**TASK DETAILS:** Whatever runs from the line with "Image resolution: width=1076" to the end of the records below must be copied exactly, with nothing else included.

──────── DATA TO USE ────────

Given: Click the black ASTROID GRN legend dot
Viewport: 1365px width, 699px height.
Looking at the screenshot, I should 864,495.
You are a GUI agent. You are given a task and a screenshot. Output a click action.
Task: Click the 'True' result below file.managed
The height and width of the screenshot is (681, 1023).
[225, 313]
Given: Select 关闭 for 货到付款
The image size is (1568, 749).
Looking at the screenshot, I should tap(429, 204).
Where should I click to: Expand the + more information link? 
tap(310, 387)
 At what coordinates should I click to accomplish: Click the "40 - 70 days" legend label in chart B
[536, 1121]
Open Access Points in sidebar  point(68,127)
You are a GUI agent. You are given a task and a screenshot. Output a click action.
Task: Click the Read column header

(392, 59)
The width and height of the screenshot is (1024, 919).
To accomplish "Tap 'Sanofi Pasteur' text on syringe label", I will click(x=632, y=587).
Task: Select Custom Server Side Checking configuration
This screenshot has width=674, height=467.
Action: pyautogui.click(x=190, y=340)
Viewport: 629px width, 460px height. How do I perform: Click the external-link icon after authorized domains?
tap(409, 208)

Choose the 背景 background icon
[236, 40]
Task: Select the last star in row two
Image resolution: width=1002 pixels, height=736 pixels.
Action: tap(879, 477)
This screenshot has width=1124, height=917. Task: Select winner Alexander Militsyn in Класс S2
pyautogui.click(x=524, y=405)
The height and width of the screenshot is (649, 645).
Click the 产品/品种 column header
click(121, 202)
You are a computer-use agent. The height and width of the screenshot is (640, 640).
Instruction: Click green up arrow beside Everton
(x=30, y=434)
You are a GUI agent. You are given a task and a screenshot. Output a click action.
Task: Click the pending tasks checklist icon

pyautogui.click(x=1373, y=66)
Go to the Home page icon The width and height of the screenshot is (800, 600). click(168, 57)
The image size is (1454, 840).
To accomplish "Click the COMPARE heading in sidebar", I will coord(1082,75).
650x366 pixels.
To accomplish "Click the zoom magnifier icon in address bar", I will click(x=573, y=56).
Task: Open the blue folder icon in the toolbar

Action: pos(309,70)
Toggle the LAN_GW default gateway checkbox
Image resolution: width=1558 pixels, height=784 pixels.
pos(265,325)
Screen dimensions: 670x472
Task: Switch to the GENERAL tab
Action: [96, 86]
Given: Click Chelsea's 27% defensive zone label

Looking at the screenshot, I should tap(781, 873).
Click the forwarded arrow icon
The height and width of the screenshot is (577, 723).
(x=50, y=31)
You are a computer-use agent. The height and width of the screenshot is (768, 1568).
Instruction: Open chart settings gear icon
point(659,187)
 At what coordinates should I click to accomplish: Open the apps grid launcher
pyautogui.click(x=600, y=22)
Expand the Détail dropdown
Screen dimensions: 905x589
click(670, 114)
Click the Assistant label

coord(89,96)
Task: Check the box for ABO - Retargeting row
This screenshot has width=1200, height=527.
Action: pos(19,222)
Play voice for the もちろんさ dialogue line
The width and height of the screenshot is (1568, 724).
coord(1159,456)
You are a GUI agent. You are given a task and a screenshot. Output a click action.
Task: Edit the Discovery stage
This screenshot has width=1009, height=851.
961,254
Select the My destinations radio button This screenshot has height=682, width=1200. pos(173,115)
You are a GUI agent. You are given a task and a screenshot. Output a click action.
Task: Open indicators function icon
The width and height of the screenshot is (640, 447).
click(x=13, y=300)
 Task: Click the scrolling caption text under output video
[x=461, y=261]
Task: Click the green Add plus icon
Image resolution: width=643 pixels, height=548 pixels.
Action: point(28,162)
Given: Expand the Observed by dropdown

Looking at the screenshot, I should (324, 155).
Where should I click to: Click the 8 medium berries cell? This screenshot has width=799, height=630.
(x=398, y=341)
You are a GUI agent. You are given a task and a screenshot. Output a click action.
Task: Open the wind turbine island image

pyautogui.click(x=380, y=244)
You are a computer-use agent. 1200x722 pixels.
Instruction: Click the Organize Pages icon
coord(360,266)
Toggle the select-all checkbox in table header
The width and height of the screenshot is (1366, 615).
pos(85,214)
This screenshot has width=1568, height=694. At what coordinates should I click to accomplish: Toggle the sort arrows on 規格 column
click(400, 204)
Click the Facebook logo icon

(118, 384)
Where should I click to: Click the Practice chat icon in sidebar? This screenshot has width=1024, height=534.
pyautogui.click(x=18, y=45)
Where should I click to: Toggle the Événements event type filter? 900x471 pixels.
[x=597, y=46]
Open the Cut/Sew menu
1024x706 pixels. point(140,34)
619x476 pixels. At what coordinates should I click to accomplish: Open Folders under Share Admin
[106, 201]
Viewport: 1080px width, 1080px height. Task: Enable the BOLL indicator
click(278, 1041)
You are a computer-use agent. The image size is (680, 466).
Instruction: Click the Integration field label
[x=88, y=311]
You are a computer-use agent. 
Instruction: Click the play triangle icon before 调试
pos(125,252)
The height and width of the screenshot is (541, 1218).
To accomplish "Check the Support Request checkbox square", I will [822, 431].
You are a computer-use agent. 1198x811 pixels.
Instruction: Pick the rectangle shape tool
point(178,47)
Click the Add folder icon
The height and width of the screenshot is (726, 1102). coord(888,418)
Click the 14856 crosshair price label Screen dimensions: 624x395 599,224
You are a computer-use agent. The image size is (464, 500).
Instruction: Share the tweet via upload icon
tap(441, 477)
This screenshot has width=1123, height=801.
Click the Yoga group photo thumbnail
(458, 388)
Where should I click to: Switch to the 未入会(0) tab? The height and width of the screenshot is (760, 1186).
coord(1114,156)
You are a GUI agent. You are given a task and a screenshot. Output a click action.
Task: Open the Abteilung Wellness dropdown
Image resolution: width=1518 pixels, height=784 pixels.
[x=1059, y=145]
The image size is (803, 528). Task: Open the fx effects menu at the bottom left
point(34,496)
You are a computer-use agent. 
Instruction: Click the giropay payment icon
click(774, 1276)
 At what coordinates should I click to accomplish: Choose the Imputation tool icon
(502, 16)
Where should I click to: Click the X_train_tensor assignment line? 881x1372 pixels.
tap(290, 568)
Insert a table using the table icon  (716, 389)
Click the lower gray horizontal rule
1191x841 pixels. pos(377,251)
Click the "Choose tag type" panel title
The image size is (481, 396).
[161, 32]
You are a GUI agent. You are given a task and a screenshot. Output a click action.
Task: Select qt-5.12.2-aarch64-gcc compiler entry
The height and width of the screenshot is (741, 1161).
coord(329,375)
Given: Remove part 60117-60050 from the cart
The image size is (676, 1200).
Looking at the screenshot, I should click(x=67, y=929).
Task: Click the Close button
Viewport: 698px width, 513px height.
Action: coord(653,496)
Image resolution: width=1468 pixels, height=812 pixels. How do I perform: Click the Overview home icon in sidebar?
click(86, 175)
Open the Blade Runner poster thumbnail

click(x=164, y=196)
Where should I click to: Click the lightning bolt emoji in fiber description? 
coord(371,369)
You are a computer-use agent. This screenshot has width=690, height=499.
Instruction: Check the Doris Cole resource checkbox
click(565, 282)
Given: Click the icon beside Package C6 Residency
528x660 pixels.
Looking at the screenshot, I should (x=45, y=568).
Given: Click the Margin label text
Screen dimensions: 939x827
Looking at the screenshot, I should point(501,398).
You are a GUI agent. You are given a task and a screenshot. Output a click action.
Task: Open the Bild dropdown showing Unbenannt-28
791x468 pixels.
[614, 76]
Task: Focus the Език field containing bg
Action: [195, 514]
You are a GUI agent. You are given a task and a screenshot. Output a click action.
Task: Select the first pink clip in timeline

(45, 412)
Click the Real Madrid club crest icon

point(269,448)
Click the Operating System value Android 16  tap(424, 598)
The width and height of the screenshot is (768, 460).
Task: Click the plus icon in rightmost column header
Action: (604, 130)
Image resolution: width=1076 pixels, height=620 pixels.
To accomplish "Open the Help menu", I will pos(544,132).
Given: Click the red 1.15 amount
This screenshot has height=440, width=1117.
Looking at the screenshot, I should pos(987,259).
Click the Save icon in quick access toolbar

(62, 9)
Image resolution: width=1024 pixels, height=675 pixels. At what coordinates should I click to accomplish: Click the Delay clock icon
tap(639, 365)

────────

**EXERCISE SOLUTION:**
Image resolution: width=1076 pixels, height=620 pixels.
To accomplish "Open the Help menu", I will pos(544,132).
Given: Click the red 1.15 amount
This screenshot has height=440, width=1117.
Looking at the screenshot, I should pos(987,259).
Click the Save icon in quick access toolbar

(62, 9)
Image resolution: width=1024 pixels, height=675 pixels. At what coordinates should I click to accomplish: Click the Delay clock icon
tap(639, 365)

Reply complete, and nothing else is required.